An Implicit Association Test (IAT) can be used to measure individual behavior and experiences towards certain stimuli. The IAT measures the underlying attitudes (evaluations) of the subjects by assessing reaction times of two cognitive tasks and also identifying the speed of two different concepts (stimuli such as advertisements, brands, concepts) to different evaluative anchors (attributes) with which these can associate. It also measures the amount of time between stimuli appearance and its response (response time or reaction time).

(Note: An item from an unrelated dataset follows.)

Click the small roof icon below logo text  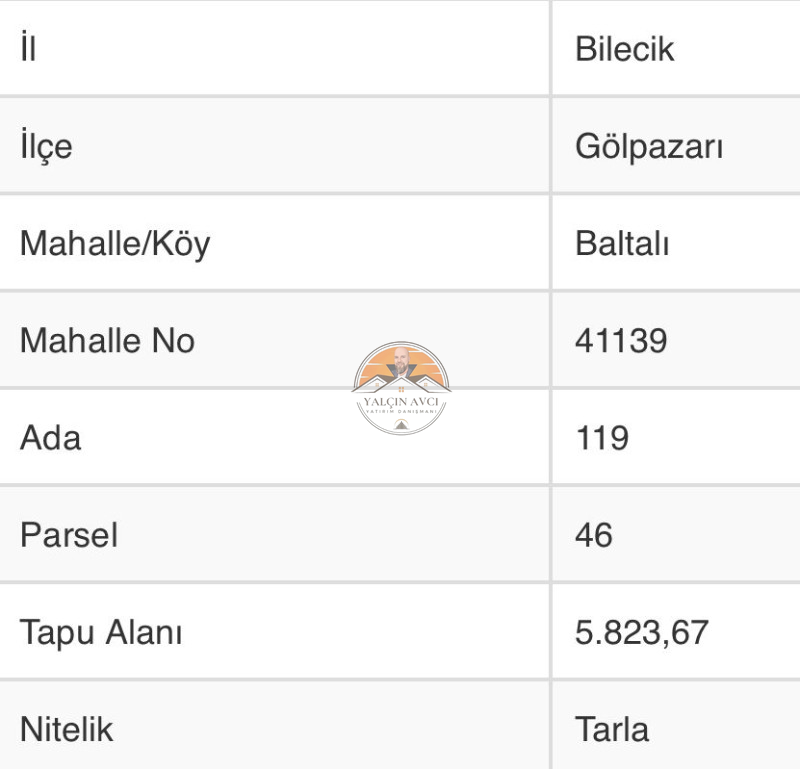coord(402,425)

The Skin Conductance Technique (SCT) analyses the subtle changes and measuring arousal in Galvanic Skin Responses (GSR) when the Autonomic Nervous System (ANS) is activated. It can also predict the market performance and perfections better than self-reports [88].

The Facial Coding identifies micro-expressions and record these in the form of ‘Coding’ and measuring non-conscious reactions based on the activity of the facial muscles. Facial expressions are spontaneous and provide real time insights but are based on subjectivity in deciding when an action has occurred or when it meets the minimum requirements for coding. The Facial Electro Myo Graphy (Facial EMG) evaluates the physiological properties of facial muscles, examines voluntary and involuntary facial muscle movements that reflect conscious and unconscious expressions of facial actions and emotions recorded in a bi-polar manner (on both sides of the face) (Figure 7) [89, 90].

Figure 7.

Neuromarketing - The Functional Areas of Buying Button. Source: Ref. [78].

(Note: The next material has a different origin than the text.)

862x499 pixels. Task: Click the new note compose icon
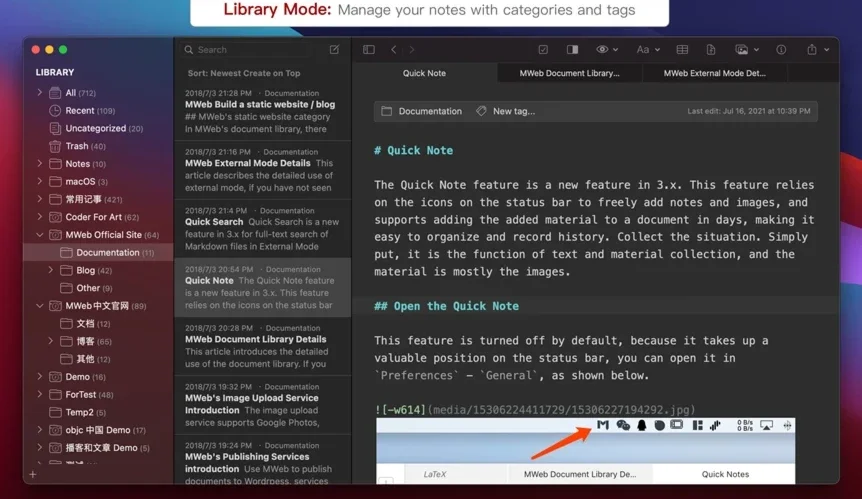[334, 49]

1.6 Neuromarketing: the dawn and disruption of marketing research

The 21st Century is termed as the ‘Century of the Brain’ and the Human Brain has 100 billion neurons, and each neuron is interconnected to 10000 other Neurons. The integration of ‘Marketing’ with ‘Neuro Sciences’ is undoubtedly a promising and progressive direction in the arena of ‘Marketing Research’. Despite of flaws in Neuromarketing, it is evinced that the application of Neuromarketing Tools and Techniques to ‘Product Marketing’ has recently gained popularity because of Neuro Imaging will become cheaper, faster and it providesreal and reliable information and insights to the Market Researchers at right time, at right place that is not obtainable through conventional marketing methods.

The tools and techniques adopted to persuade the buyers are reliable and valid. However, each of these have specific strengths and weaknesses and also expensive. Keeping in view the ethical, sociological and technological implications, it is suggested that devise and develop new mechanics which are more appropriate to understand the thoughts, emotions, feelings, needs of consumers and prosumers in relate to the marketing of products and offering of services [91].

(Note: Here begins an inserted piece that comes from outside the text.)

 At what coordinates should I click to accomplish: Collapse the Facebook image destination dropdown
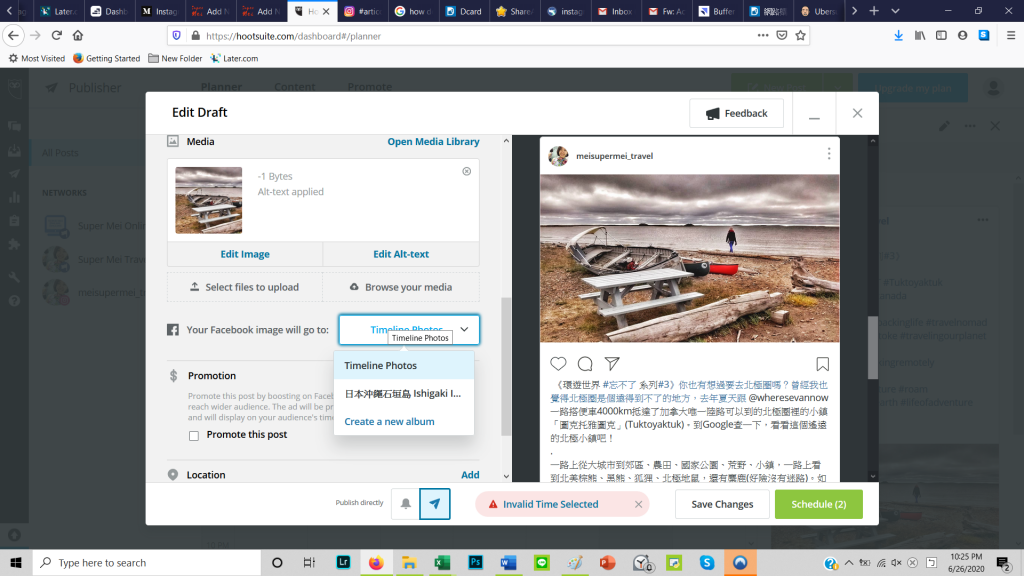464,330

Neuromarketing provides indelible insights about the decision-making choices of buyers, consumers and prosumers [92], besides assessing their buying behavior, buying pattern, unconscious thoughts, emotions, feelings and desires about purchase decision [93]. The corporate giants viz., Intel, PayPal, Pepsi, Coke, Google, HP, IBM, GITI, Micro Soft per se mining and hacking the brains and spending millions to plumb the brains of the buyers (Figure 8). Therefore, future research in this arena will focus precisely on understanding the cause-effect relation between the activities of a brain area in general and the (re) actions of the Buyers or Consumers in specific.

Figure 8.

Source: Ref. [93].

Neuromarketing is an ontology of Neuroscience with the dynamics of agility, accuracy and transparency. Mere, ‘Humanoids’ cannot transform the latent and latest talents and skills. Be ensure the ‘Human in the Loop’ (augmenting marketing skills by systems to deliver actionable and operational rich insights), ensue Marketing-as-a-Service (MaaS), infuse Emotional Intelligence and instil ‘Human Touch’. Be a Market Intelligent and the be an Altruist and above all Be a Humane. The Promises transcend into realities will require a unique ‘Customer Experience Management’ that spans channels i.e., the then-versus-now story. Undoubtedly, ‘Neuromarketing’ emerges as a hope, a utopia, a scintillating scientific and spontaneous drive and urge. This is reality and realism.



The author(s) received no financial support for the research, authorship, and/or publication of this article.


Declaration of conflicting interests

The author(s) declared that no potential conflicts of interest with respect to the research, authorship, and/or publication of this article. The rights are exclusively vested with the main author.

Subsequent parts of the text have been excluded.